▶ [Task instructions] Output the entire listing without altering anything.

▶ [Data section]
-----

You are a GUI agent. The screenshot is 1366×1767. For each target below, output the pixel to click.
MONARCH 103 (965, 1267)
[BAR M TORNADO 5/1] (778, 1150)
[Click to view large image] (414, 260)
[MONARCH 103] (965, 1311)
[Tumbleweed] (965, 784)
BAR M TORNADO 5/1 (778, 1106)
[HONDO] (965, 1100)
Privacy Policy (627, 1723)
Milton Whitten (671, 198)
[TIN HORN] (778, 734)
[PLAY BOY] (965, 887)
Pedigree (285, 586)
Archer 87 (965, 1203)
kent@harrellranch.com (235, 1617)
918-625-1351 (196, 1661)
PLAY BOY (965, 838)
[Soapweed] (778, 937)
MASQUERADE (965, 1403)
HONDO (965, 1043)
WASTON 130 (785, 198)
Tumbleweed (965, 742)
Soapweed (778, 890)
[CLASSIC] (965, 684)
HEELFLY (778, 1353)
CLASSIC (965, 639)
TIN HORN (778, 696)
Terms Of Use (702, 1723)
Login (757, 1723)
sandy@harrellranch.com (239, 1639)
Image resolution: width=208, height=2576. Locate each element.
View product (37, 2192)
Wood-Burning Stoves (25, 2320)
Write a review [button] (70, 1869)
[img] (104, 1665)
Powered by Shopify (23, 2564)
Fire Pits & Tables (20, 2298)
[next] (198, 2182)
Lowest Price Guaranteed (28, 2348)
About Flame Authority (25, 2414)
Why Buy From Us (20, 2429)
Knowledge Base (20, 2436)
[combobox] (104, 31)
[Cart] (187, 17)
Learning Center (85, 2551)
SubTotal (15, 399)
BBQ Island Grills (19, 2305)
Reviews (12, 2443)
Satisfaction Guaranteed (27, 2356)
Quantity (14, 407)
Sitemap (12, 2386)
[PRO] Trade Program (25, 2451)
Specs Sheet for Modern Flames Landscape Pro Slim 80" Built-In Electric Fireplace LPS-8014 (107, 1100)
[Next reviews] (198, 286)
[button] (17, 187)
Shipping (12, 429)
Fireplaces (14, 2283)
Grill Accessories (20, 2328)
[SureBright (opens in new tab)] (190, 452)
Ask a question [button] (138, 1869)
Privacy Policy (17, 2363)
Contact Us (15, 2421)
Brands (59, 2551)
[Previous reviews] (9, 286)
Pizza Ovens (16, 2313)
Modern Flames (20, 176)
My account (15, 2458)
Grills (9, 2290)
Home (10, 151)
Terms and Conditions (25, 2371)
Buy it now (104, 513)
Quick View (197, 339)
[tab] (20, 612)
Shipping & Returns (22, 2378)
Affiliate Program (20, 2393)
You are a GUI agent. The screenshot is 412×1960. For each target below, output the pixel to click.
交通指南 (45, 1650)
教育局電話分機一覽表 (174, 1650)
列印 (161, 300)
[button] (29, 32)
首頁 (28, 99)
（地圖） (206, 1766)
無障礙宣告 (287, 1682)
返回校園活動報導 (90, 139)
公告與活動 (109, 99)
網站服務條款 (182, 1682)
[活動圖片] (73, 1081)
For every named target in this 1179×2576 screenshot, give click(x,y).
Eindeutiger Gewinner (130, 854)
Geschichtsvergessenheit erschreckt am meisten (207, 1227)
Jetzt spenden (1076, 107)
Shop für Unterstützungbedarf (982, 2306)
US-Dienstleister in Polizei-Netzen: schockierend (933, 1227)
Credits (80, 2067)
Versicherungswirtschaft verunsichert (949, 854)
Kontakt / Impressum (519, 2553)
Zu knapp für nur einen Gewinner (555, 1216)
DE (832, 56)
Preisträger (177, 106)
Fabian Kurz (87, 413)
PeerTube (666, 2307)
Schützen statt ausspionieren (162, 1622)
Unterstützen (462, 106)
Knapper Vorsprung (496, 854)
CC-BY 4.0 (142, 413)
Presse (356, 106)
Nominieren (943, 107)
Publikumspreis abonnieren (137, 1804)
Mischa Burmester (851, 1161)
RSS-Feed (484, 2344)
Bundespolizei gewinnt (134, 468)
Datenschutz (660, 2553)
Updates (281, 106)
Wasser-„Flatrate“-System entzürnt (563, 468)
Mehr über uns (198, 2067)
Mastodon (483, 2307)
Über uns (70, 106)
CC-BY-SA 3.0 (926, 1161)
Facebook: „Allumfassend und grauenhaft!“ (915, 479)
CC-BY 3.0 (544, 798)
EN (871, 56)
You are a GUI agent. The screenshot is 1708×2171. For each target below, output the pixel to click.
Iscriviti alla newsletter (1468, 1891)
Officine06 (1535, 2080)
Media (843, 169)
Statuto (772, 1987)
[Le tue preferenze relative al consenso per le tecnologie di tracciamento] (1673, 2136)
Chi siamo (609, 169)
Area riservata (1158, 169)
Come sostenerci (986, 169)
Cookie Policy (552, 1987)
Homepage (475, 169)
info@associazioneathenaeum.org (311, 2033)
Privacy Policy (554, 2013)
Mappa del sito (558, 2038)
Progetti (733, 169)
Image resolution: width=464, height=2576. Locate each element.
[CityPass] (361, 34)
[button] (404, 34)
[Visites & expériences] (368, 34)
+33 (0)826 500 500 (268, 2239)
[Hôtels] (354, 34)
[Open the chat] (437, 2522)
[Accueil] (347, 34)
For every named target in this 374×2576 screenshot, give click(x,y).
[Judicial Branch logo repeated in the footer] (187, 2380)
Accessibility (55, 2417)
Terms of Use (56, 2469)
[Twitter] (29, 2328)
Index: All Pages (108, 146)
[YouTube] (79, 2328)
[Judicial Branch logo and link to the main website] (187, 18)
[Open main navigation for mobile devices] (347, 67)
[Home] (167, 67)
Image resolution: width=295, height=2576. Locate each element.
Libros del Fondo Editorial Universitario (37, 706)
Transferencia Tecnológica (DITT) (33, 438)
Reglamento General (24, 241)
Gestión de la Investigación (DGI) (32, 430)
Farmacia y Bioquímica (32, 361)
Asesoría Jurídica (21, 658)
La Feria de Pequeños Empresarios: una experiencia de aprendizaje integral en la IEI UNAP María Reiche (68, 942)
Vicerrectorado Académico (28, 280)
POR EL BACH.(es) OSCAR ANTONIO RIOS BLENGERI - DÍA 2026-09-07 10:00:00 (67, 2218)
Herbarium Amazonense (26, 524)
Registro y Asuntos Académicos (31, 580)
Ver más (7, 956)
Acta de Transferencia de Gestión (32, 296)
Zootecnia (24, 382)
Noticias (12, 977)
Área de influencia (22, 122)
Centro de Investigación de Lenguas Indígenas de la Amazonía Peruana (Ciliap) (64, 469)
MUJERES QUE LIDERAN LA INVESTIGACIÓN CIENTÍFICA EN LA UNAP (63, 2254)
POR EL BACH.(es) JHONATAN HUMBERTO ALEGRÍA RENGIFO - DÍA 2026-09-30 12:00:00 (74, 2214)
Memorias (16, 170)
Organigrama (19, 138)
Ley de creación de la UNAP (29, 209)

-----

▶ [Result of this task]
You are a GUI agent. The screenshot is 1366×1767. For each target below, output the pixel to click.
MONARCH 103 (965, 1267)
[BAR M TORNADO 5/1] (778, 1150)
[Click to view large image] (414, 260)
[MONARCH 103] (965, 1311)
[Tumbleweed] (965, 784)
BAR M TORNADO 5/1 (778, 1106)
[HONDO] (965, 1100)
Privacy Policy (627, 1723)
Milton Whitten (671, 198)
[TIN HORN] (778, 734)
[PLAY BOY] (965, 887)
Pedigree (285, 586)
Archer 87 (965, 1203)
kent@harrellranch.com (235, 1617)
918-625-1351 (196, 1661)
PLAY BOY (965, 838)
[Soapweed] (778, 937)
MASQUERADE (965, 1403)
HONDO (965, 1043)
WASTON 130 (785, 198)
Tumbleweed (965, 742)
Soapweed (778, 890)
[CLASSIC] (965, 684)
HEELFLY (778, 1353)
CLASSIC (965, 639)
TIN HORN (778, 696)
Terms Of Use (702, 1723)
Login (757, 1723)
sandy@harrellranch.com (239, 1639)
Image resolution: width=208, height=2576. Locate each element.
View product (37, 2192)
Wood-Burning Stoves (25, 2320)
Write a review [button] (70, 1869)
[img] (104, 1665)
Powered by Shopify (23, 2564)
Fire Pits & Tables (20, 2298)
[next] (198, 2182)
Lowest Price Guaranteed (28, 2348)
About Flame Authority (25, 2414)
Why Buy From Us (20, 2429)
Knowledge Base (20, 2436)
[combobox] (104, 31)
[Cart] (187, 17)
Learning Center (85, 2551)
SubTotal (15, 399)
BBQ Island Grills (19, 2305)
Reviews (12, 2443)
Satisfaction Guaranteed (27, 2356)
Quantity (14, 407)
Sitemap (12, 2386)
[PRO] Trade Program (25, 2451)
Specs Sheet for Modern Flames Landscape Pro Slim 80" Built-In Electric Fireplace LPS-8014 (107, 1100)
[Next reviews] (198, 286)
[button] (17, 187)
Shipping (12, 429)
Fireplaces (14, 2283)
Grill Accessories (20, 2328)
[SureBright (opens in new tab)] (190, 452)
Ask a question [button] (138, 1869)
Privacy Policy (17, 2363)
Contact Us (15, 2421)
Brands (59, 2551)
[Previous reviews] (9, 286)
Pizza Ovens (16, 2313)
Modern Flames (20, 176)
My account (15, 2458)
Grills (9, 2290)
Home (10, 151)
Terms and Conditions (25, 2371)
Buy it now (104, 513)
Quick View (197, 339)
[tab] (20, 612)
Shipping & Returns (22, 2378)
Affiliate Program (20, 2393)
You are a GUI agent. The screenshot is 412×1960. For each target below, output the pixel to click.
交通指南 (45, 1650)
教育局電話分機一覽表 (174, 1650)
列印 (161, 300)
[button] (29, 32)
首頁 (28, 99)
（地圖） (206, 1766)
無障礙宣告 (287, 1682)
返回校園活動報導 (90, 139)
公告與活動 (109, 99)
網站服務條款 (182, 1682)
[活動圖片] (73, 1081)
For every named target in this 1179×2576 screenshot, give click(x,y).
Eindeutiger Gewinner (130, 854)
Geschichtsvergessenheit erschreckt am meisten (207, 1227)
Jetzt spenden (1076, 107)
Shop für Unterstützungbedarf (982, 2306)
US-Dienstleister in Polizei-Netzen: schockierend (933, 1227)
Credits (80, 2067)
Versicherungswirtschaft verunsichert (949, 854)
Kontakt / Impressum (519, 2553)
Zu knapp für nur einen Gewinner (555, 1216)
DE (832, 56)
Preisträger (177, 106)
Fabian Kurz (87, 413)
PeerTube (666, 2307)
Schützen statt ausspionieren (162, 1622)
Unterstützen (462, 106)
Knapper Vorsprung (496, 854)
CC-BY 4.0 (142, 413)
Presse (356, 106)
Nominieren (943, 107)
Publikumspreis abonnieren (137, 1804)
Mischa Burmester (851, 1161)
RSS-Feed (484, 2344)
Bundespolizei gewinnt (134, 468)
Datenschutz (660, 2553)
Updates (281, 106)
Wasser-„Flatrate“-System entzürnt (563, 468)
Mehr über uns (198, 2067)
Mastodon (483, 2307)
Über uns (70, 106)
CC-BY-SA 3.0 (926, 1161)
Facebook: „Allumfassend und grauenhaft!“ (915, 479)
CC-BY 3.0 (544, 798)
EN (871, 56)
You are a GUI agent. The screenshot is 1708×2171. For each target below, output the pixel to click.
Iscriviti alla newsletter (1468, 1891)
Officine06 (1535, 2080)
Media (843, 169)
Statuto (772, 1987)
[Le tue preferenze relative al consenso per le tecnologie di tracciamento] (1673, 2136)
Chi siamo (609, 169)
Area riservata (1158, 169)
Come sostenerci (986, 169)
Cookie Policy (552, 1987)
Homepage (475, 169)
info@associazioneathenaeum.org (311, 2033)
Privacy Policy (554, 2013)
Mappa del sito (558, 2038)
Progetti (733, 169)
Image resolution: width=464, height=2576. Locate each element.
[CityPass] (361, 34)
[button] (404, 34)
[Visites & expériences] (368, 34)
+33 (0)826 500 500 (268, 2239)
[Hôtels] (354, 34)
[Open the chat] (437, 2522)
[Accueil] (347, 34)
For every named target in this 374×2576 screenshot, give click(x,y).
[Judicial Branch logo repeated in the footer] (187, 2380)
Accessibility (55, 2417)
Terms of Use (56, 2469)
[Twitter] (29, 2328)
Index: All Pages (108, 146)
[YouTube] (79, 2328)
[Judicial Branch logo and link to the main website] (187, 18)
[Open main navigation for mobile devices] (347, 67)
[Home] (167, 67)
Image resolution: width=295, height=2576. Locate each element.
Libros del Fondo Editorial Universitario (37, 706)
Transferencia Tecnológica (DITT) (33, 438)
Reglamento General (24, 241)
Gestión de la Investigación (DGI) (32, 430)
Farmacia y Bioquímica (32, 361)
Asesoría Jurídica (21, 658)
La Feria de Pequeños Empresarios: una experiencia de aprendizaje integral en la IEI UNAP María Reiche (68, 942)
Vicerrectorado Académico (28, 280)
POR EL BACH.(es) OSCAR ANTONIO RIOS BLENGERI - DÍA 2026-09-07 10:00:00 (67, 2218)
Herbarium Amazonense (26, 524)
Registro y Asuntos Académicos (31, 580)
Ver más (7, 956)
Acta de Transferencia de Gestión (32, 296)
Zootecnia (24, 382)
Noticias (12, 977)
Área de influencia (22, 122)
Centro de Investigación de Lenguas Indígenas de la Amazonía Peruana (Ciliap) (64, 469)
MUJERES QUE LIDERAN LA INVESTIGACIÓN CIENTÍFICA EN LA UNAP (63, 2254)
POR EL BACH.(es) JHONATAN HUMBERTO ALEGRÍA RENGIFO - DÍA 2026-09-30 12:00:00 (74, 2214)
Memorias (16, 170)
Organigrama (19, 138)
Ley de creación de la UNAP (29, 209)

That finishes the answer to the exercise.